I’m going to need a lot of strength and patience to get thru the next few days. My aunt’s death has hit me much harder than I realized at first – it’s not so much the act of death as much as the fact that I literally and truly watched her die and then be brought back Tues in the middle of the night. And then to think she is on the mend and simply go to sleep forever. She meant the world to Becca – she cared for her for almost two years, and I have harbored a lot of feelings during the recent B.S. our family has been thru. Partly yes I do blame my aunt, but mostly, it is the monster she created and I can not hold her totally and solely at fault for that.

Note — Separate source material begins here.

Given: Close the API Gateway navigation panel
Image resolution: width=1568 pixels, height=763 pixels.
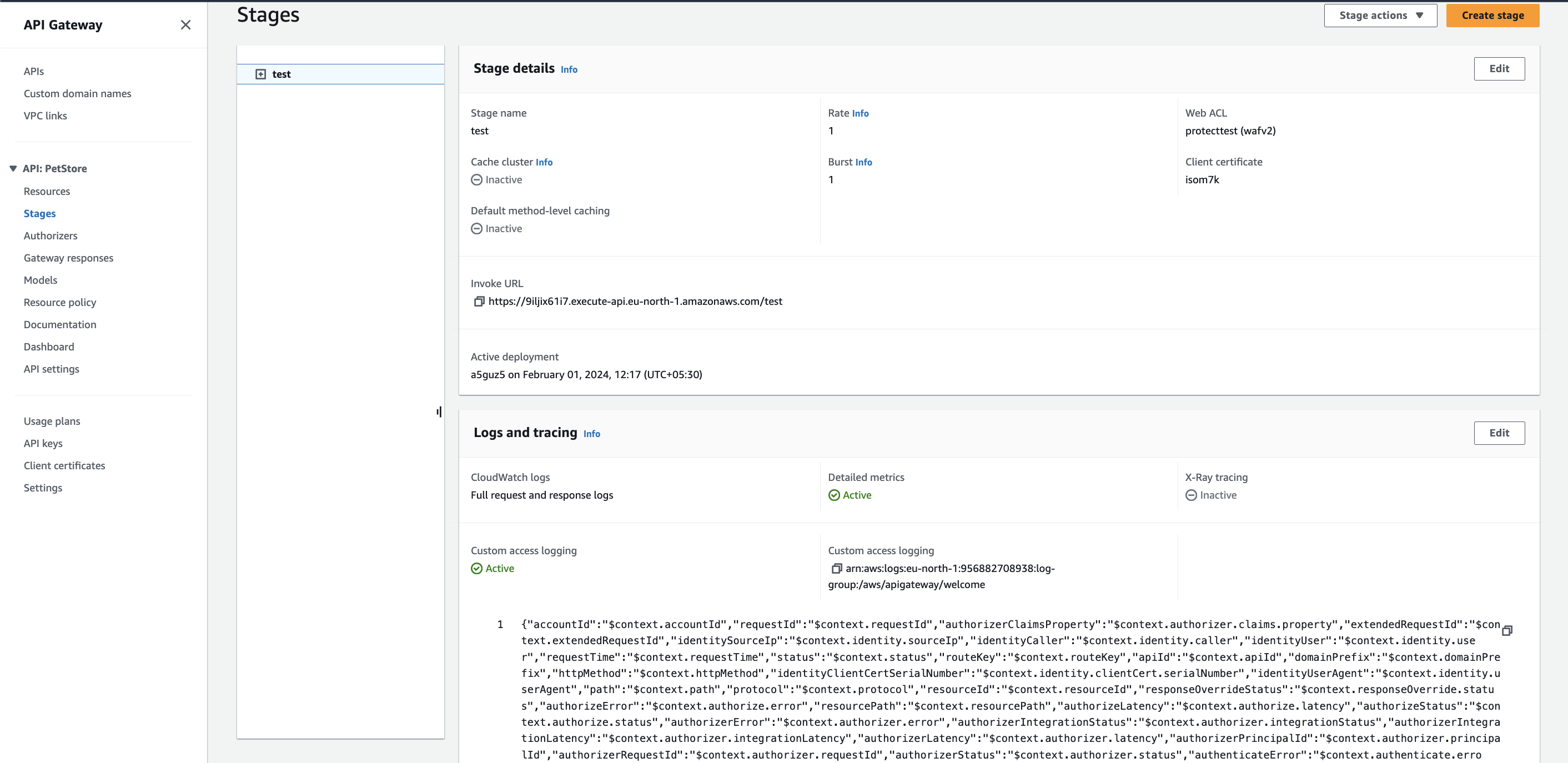Looking at the screenshot, I should (x=185, y=24).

I don’t know how tommorow and Tues will go – if I will fall apart, if others will, if my cousin will stir the pot to cause trouble as he attempted to do at his own mother’s bedside at 3 am the other night, or if Robert can manage to hold his tounge (talk about feeling ill will, but it is justified on his part). I do know he will be supportive of me, and that means a lot, he has been a rock to me all week long, and very understanding of my mixed up emotions.
Matthew has asked to attend the family viewing as well as the funeral, and while I will not take Becca to any formal parts of these next few days, the plan is to allow her to go to the funeral home with us tommorow afternoon, I’ve talked a lot with her about death and giving her the time to say goodbye seems the right thing to do, despite her age. I know not everyone will agree with me, but I can only base this choice on my own circumstances.
I’m very grateful to everyone for their support, their prayers and positive thoughts. To those who have helped in other, more tangible ways like offering to help with arrangements, or the kids, I am truly grateful to you. Though most times I feel like I have honestly very few friends, it is at times like these you realize you have more lights in your life than you recognize on a daily basis.